As PYMNTS.com noted in a recent research report on mobile ACH use, heavy marketing, combined with discount offers and immediate gratification, often can be a good combination to drive change in consumer behavior and get them to use mobile apps for purchases.
Though convenience store and petroleum retailer Cumberland Farms just launched its SmartPay initiative in winter 2013 in conjunction with NPCA, by fall later that year 30 percent of the merchant’s decoupled debit transactions already are initiated from smartphones instead of the company’s cards, driven mostly by customers ages 18 to 45.
To encourage use of its free SmartPay Check-Link service, Cumberland Farms, which operates some 600 locations, provides customers who use the card or mobile app an instant 10-cent discount on every gallon of gas they purchase. Customers see the savings on the screen of their Apple iPhone of Google Android smartphone when fueling, and the price on the pump automatically notes the discounted amount.

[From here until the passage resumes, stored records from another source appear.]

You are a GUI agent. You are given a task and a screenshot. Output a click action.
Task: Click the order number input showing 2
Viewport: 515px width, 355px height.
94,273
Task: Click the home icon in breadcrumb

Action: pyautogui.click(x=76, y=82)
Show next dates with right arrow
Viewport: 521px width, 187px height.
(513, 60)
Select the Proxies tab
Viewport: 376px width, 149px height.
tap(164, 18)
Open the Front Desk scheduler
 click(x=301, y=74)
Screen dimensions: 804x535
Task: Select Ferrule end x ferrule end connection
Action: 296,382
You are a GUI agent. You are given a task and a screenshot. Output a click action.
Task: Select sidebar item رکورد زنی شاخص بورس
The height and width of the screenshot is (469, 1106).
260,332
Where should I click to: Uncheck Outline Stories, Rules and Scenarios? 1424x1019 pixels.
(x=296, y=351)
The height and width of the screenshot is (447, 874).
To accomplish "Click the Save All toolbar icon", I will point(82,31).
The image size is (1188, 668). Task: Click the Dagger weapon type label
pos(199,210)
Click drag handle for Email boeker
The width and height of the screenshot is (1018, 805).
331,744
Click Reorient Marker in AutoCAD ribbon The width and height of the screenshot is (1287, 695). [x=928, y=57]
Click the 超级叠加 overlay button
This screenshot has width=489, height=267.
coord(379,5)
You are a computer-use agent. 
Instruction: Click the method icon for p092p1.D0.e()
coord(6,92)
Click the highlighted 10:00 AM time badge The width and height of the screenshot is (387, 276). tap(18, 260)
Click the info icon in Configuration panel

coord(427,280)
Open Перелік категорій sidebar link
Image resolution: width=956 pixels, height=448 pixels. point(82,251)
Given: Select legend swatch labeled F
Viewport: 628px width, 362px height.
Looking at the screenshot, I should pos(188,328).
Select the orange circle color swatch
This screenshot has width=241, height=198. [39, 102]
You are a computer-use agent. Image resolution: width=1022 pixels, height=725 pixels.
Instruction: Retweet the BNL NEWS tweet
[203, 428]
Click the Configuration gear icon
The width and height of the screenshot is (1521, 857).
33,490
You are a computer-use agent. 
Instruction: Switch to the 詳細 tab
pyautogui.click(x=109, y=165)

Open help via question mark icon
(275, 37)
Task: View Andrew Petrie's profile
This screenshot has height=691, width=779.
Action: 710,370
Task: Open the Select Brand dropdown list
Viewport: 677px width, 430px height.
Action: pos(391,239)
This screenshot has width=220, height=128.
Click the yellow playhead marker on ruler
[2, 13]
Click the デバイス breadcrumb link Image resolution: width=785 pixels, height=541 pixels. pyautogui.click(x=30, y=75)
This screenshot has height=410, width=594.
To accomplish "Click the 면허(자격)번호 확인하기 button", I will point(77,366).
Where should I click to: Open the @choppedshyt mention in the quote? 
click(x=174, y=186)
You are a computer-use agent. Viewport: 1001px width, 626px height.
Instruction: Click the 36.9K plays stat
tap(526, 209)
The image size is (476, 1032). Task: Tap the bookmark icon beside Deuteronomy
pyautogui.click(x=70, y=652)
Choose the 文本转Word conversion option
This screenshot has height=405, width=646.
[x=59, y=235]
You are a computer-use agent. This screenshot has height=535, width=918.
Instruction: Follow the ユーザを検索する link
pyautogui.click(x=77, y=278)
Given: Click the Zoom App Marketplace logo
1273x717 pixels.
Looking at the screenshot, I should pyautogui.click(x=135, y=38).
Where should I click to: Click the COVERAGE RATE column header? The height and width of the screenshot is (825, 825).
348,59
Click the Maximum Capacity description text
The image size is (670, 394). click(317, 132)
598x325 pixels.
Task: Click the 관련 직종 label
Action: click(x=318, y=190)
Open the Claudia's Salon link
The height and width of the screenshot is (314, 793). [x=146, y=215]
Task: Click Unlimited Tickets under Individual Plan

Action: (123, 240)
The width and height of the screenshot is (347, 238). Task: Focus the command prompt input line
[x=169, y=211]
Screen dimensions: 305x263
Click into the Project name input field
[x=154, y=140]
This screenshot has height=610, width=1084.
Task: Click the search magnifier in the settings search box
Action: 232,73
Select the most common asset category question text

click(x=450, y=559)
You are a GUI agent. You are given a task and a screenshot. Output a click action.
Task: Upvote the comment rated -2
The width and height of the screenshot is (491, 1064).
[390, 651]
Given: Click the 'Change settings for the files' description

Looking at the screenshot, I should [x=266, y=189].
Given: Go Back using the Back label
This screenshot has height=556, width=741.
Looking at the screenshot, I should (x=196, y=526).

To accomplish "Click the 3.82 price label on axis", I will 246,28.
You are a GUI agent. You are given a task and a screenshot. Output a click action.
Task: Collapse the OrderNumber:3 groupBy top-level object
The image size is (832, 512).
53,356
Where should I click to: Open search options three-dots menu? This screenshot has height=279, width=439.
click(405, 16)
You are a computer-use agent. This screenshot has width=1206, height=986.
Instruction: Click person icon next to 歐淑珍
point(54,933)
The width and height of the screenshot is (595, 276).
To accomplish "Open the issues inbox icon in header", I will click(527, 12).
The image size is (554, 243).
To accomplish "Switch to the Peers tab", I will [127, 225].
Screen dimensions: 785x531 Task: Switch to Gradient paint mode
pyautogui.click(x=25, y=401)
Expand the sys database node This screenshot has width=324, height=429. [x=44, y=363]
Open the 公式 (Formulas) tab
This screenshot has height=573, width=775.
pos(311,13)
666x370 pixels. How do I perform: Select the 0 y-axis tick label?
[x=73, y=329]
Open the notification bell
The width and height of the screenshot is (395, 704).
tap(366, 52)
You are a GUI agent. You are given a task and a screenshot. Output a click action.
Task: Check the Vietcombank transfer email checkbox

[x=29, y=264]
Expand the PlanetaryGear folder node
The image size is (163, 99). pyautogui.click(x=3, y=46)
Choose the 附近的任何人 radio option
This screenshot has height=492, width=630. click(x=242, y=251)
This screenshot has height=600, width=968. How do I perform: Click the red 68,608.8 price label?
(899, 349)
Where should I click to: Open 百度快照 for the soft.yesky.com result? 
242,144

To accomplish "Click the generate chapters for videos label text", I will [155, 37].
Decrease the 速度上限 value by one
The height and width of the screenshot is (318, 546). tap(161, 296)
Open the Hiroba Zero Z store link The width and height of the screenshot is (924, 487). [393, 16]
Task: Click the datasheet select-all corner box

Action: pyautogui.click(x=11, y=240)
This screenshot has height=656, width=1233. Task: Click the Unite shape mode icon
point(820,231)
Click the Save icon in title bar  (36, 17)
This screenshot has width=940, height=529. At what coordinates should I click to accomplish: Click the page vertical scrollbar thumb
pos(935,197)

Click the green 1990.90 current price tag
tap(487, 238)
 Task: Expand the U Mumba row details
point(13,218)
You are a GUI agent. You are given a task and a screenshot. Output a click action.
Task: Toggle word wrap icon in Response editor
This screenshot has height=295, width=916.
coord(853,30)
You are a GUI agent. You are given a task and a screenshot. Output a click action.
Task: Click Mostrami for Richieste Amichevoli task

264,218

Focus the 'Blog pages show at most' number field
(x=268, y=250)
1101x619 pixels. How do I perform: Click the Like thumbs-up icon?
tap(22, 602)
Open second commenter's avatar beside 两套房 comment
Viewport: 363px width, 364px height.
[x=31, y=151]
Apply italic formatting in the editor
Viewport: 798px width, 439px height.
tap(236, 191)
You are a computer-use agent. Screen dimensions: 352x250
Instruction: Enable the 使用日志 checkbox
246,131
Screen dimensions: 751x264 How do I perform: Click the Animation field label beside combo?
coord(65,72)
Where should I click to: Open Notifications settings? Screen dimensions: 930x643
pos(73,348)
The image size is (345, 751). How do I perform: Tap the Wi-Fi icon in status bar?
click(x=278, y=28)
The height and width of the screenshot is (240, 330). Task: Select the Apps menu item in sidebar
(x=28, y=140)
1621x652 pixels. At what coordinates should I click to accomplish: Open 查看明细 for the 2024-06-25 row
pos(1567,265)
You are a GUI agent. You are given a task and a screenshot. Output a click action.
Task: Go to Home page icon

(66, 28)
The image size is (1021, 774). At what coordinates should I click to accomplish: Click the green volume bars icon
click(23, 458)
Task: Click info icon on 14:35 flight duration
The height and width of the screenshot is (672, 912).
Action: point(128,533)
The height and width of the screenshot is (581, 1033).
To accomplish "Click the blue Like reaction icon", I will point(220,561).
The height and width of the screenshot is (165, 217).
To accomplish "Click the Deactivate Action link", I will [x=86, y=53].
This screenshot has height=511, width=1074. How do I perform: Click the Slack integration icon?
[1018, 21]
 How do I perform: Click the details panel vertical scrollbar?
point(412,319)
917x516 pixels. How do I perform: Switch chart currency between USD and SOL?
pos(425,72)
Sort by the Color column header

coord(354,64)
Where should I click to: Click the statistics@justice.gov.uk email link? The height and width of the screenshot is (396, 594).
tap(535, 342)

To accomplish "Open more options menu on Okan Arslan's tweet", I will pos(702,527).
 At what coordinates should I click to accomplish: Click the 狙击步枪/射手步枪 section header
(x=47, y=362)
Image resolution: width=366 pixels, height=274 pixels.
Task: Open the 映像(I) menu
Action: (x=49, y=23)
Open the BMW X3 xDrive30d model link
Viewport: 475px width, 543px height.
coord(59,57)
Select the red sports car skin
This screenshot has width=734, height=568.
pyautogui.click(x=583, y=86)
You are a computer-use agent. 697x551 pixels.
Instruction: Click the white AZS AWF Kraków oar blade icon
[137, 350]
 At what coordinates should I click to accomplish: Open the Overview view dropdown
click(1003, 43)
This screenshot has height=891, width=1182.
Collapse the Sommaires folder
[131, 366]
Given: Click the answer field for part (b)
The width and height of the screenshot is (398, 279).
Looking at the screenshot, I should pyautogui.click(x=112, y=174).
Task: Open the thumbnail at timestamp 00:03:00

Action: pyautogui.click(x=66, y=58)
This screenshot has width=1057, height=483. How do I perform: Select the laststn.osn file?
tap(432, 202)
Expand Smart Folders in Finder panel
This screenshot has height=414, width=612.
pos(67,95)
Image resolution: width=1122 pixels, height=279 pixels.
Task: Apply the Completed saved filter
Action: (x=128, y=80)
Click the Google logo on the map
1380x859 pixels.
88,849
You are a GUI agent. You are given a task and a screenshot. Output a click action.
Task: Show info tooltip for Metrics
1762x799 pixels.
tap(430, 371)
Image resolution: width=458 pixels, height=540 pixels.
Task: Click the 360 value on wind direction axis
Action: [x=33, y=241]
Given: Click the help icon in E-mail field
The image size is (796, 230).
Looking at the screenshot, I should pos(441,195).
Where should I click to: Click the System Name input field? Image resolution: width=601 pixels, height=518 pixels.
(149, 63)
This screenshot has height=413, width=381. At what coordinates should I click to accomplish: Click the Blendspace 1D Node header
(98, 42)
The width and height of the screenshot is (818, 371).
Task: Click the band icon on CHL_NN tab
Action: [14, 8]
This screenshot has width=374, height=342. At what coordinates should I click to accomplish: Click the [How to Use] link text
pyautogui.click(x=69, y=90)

Cumberland Farms, like other merchants supporting NPCA’s decoupled debit program, fund their discounts from savings associated with not having to pay card-network interchange. National Payment Card settles its transactions with merchants daily.
Cumberland Farms also provides customers the option to fund their SmartPay account via PayPal, which charges rates much higher than those typically incurred via ACH. When using PayPal, SmartPay customers may tie the PayPal account only to the mobile app, and they do not receive the 10-cent discount on gas purchases.